The History of New Year's Resolutions
The tradition of the New Year's Resolutions goes all the way back to 153 B.C. Janus, a mythical king of early Rome was placed at the head of the calendar.
With two faces, Janus could look back on past events and forward to the future. Janus became the ancient symbol for resolutions and many Romans looked for forgiveness from their enemies and also exchanged gifts before the beginning of each year.
The New Year has not always begun on January 1, and it doesn't begin on that date everywhere today. It begins on that date only for cultures that use a 365-day solar calendar. January 1 became the beginning of the New Year in 46 B.C., when Julius Caesar developed a calendar that would more accurately reflect the seasons than previous calendars had.

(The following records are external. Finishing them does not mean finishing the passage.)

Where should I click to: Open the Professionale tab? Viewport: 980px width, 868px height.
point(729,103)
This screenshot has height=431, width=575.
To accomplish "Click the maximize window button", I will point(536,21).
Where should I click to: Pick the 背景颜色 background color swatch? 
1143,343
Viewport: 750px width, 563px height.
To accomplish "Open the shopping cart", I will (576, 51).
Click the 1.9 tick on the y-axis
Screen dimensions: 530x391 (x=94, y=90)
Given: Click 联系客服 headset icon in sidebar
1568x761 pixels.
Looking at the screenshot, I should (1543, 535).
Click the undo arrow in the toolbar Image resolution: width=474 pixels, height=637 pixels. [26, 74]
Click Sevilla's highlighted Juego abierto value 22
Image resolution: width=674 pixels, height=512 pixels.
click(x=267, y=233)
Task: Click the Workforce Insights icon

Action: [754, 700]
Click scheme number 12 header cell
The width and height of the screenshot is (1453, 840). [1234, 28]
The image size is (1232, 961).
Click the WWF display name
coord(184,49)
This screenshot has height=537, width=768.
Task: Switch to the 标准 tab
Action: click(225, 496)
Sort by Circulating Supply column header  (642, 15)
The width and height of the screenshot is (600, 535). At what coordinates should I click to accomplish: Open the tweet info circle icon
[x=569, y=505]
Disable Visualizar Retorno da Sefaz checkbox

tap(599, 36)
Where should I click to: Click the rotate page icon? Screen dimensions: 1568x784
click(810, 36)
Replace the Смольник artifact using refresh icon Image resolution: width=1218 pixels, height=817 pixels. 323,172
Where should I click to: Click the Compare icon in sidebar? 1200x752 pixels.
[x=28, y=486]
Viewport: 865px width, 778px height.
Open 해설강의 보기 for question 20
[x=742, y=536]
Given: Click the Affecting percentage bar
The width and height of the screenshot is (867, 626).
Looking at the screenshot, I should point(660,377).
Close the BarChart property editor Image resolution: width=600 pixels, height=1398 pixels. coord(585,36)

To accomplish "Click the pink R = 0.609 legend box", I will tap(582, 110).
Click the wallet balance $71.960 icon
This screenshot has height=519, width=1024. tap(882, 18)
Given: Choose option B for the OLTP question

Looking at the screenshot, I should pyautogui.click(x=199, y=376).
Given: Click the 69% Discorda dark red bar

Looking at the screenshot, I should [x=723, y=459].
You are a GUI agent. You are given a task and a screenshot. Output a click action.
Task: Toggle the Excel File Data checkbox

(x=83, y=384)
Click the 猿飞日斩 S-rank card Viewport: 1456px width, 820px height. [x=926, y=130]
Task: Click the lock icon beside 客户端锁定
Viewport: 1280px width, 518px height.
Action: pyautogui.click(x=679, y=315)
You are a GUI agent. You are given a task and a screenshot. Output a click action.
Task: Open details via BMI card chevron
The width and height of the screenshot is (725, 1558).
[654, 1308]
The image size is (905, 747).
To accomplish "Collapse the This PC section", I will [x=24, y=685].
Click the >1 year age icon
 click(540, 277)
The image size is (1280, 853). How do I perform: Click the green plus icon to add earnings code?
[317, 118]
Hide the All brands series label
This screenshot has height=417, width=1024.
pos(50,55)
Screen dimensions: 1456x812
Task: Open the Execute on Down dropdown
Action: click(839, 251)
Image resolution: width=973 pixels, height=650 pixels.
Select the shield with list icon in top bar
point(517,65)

The Romans named the first month of the year after Janus, the god of beginnings and the guardian of doors and entrances. He was always depicted with two faces, one on the front of his head and one on the back. Thus he could look backward and forward at the same time. At midnight on December 31, the Romans imagined Janus looking back at the old year and forward to the new. The Romans began a tradition of exchanging gifts on New Year's Eve by giving one another branches from sacred trees for good fortune. Later, nuts or coins imprinted with the god Janus became more common New Year's gifts
Auld Lang Syne
The song, "Auld Lang Syne," is sung at the stroke of midnight in almost every English- speaking country in the world to bring in the New Year. In spite of the popularity of 'Auld Lang Syne', it has aptly been described as the song that nobody knows. Even in Scotland, hardly a gathering sings it correctly, without some members of the party butchering the words.